Short answer: The Kolmogorov axioms are just mathematical. They have nothing inherently to do with the real world. P(A|B)=P(A∩B)/P(B) is the definition of P(A|B). There is a compelling argument that the beliefs of a rational agent should obey the Kolmogorov axioms, with P(A|B) corresponding to the degree of belief in A when B is known.

Long answer: I have a sequence of posts coming up.

Comment author: Wei_Dai 28 July 2011 09:06:23PM 0 points [-]

There is a compelling argument that the beliefs of a rational agent should obey the Kolmogorov axioms, with P(A|B) corresponding to the degree of belief in A when B is known.

Are you thinking of this one, or something else?

Comment author: Oscar_Cunningham 29 July 2011 07:10:25AM 1 point [-]

I was thinking of the Dutch book argument others have mentioned. But I think you may have misunderstood my point.The original poster has summed up what I wanted to say better than I could:

If I have a set of axioms, and I derive theorems from them, then anything that these axioms are true about, all the theorems are also true about. For example, suppose we took Euclid's first four postulates and derived a bunch of theorems from them. These postulates are true if you use them to describe figures on a plane, so the theorems are also true about those figures. This also works if it's on a sphere. It's not that a "point" means a spot on a plane, or two opposite spots on a sphere, it's just that the reasoning for abstract points applies to physical models.

Statistics isn't just those axioms. You might be able to find something else that those axioms apply to. If you do, every statistical theorem will also apply. It still wouldn't be statistics. Statistics is a specific application. P(A|B) represents something in this application. P(A|B) always equals P(A∩B)/P(B). We can find this out the same way we figured out that P(∅) always equals zero. It's just that the latter is more obvious than the former, and we may be able to derive the former from something else equally obvious.
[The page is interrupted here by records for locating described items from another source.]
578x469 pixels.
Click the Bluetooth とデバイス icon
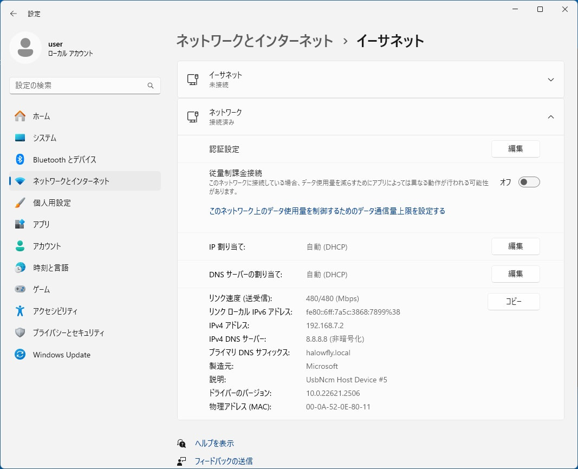(20, 159)
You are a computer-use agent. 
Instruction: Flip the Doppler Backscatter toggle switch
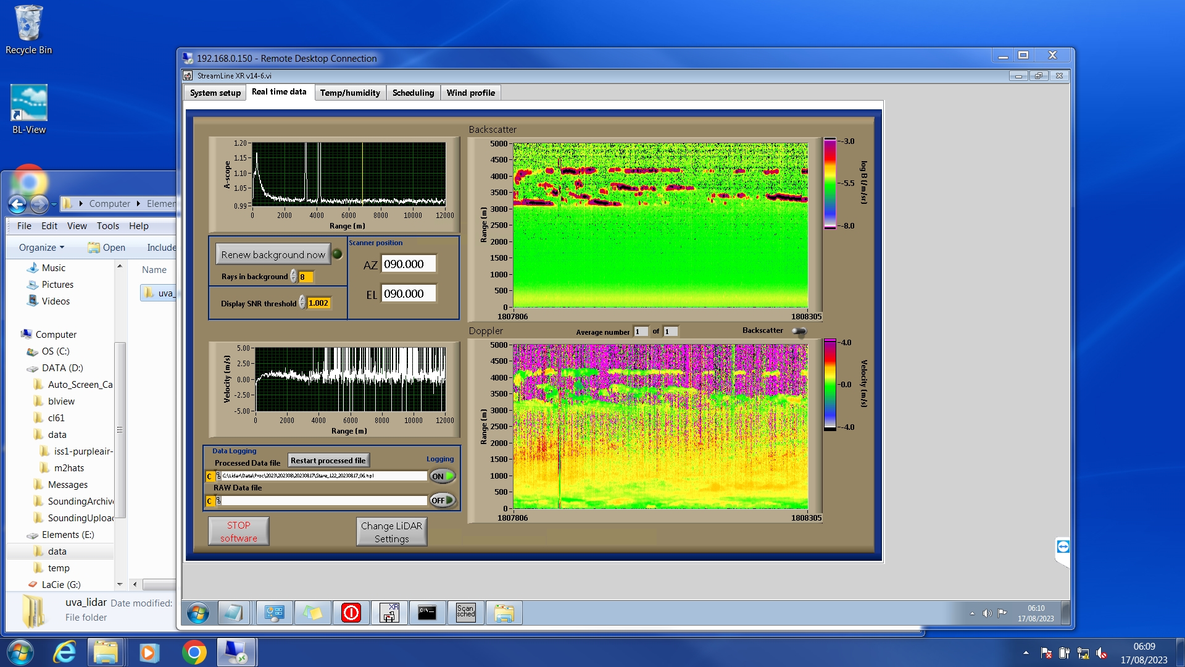coord(799,331)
I agree with the first paragraph but the second seems confused. We want to show that P(A|B) defined as P(A∩B)/P(B) tells us how much weight to assign A given B. DanielLC seems to be looking for an a priori mathematical proof of this, but this is futile. We're trying to show that there is a correspondence between the laws of probability and something in the real world (the optimal beliefs of agents) , so we have to mention properties of the real world in our arguments.